Milling of the red gum timber became an important industry, charcoal burning, tanning and brick making flourished. A livestock market was established in 1866; the Western Port Aboriginal Protectorate Station was located north-east of Dandenong from 1840 to 1844. This area had been an important meeting and ceremonial site for Aboriginal tribes; the Native Police Corps established its headquarters there until its disbandment in 1852. The Police Paddocks were used for breeding and resting police horses. By 1861, there were 40 houses in the township housing 193 people. In 1866, Dandenong Market commenced trading, selling livestock, dairy products and other farm produce. Dandenong Shire was proclaimed in 1873; the Australian Handbook records the progress of the town by 1875. The Dandenong Town Hall, Lonsdale Street, was built in Free Classical style in 1890 as the combined Shire Hall and Mechanics Institute, at a cost of about 12,000 pounds; the architects were the contractor McCullogh and McAlpine. The two-storey, stucco rendered brick building, on a bluestone base course, features a lofty, Mansard-roofed, corner clock tower and projecting end wings with serlian motif windows and capped by pedimented niches.
The post-war industrial boom brought an influx of European migrants from Italy and Greece. This caused the creation of several suburbs of Dandenong including the public housing estate of Doveton. In the 1950s, Melbourne expanded south east along the Princes Highway and Dandenong railway line to Dandenong and beyond and it became major metropolitan manufacturing and commercial area as industry extended into the outer suburbs. By the late 1960s, it was a suburban area of Melbourne and central Dandenong was transformed by modern buildings, with the redevelopment of the post office to a two-storey modern building in 1960 followed by a three-storey office development for AMP in 1966 and Dandenong Railway Station in 1975. Development in Dandenong had stagnated since the opening of the Dandenong Plaza shopping centre which resulted in the closure of many shops in the central business district. Under the Melbourne 2030 policy, Dandenong was classified as a major activity centre due to its central location with regard to its access to transport.
These projects can be considered to be transit-oriented development, where population density is intended to be higher compared to other areas with poorer access to transport.
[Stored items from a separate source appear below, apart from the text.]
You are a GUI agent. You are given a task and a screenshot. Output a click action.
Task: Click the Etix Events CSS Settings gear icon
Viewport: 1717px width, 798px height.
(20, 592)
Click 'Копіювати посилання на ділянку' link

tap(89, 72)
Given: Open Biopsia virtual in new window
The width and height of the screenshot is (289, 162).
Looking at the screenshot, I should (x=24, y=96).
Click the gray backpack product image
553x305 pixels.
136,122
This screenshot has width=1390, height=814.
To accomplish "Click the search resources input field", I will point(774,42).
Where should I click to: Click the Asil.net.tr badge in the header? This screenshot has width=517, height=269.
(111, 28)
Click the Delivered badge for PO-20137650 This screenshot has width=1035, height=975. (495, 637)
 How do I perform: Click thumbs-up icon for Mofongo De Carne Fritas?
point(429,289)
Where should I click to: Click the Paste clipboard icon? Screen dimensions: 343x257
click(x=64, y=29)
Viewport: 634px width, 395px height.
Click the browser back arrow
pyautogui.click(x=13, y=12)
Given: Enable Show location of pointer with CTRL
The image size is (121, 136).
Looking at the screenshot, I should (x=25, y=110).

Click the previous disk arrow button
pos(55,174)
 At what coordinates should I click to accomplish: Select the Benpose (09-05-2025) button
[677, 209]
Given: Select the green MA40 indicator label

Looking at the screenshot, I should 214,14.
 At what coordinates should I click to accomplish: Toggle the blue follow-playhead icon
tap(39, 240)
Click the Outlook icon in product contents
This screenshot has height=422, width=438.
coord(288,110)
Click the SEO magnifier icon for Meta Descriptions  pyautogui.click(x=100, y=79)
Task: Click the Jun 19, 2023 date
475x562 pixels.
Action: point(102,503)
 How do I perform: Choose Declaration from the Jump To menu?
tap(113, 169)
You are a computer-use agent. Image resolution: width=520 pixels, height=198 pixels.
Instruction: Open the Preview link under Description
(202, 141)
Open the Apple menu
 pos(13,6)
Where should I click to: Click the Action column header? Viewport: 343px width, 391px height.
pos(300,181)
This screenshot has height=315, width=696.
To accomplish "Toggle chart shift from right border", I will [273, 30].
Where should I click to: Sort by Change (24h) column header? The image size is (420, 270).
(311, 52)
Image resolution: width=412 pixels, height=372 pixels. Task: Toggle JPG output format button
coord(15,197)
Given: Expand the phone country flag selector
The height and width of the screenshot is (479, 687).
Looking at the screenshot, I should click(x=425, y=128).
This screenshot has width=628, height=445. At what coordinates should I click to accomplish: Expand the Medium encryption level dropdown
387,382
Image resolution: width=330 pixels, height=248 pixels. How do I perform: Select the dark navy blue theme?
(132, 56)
In 2006, the Victorian Government committed $290 million towards the Revitalising Central Dandenong initiative, to transform central Dandenong into a vibrant and thriving economic and service hub; the State Government funding was spent on land acquisition and consolidation, delivery of infrastructure upgrades and facilitation of key catalyst projects such as the Australian Taxation Office, brand new Council Civic Centre and the State Government Services Hub. Dandenong's redevelopment is undertaken by Development Victoria, a Victorian Government agency responsible for urban renewal, in collaboration with the Greater Dandenong City Council; the project is a long-term project, expected to continue for 15 to 20 years. Metro 3175, named after Dandenong's postcode is a major redevelopment of the former Dandenong Livestock Market begun in November 2005 consisting of a mixed-use development consisting of 1100 residences as well as cafes and restaurants.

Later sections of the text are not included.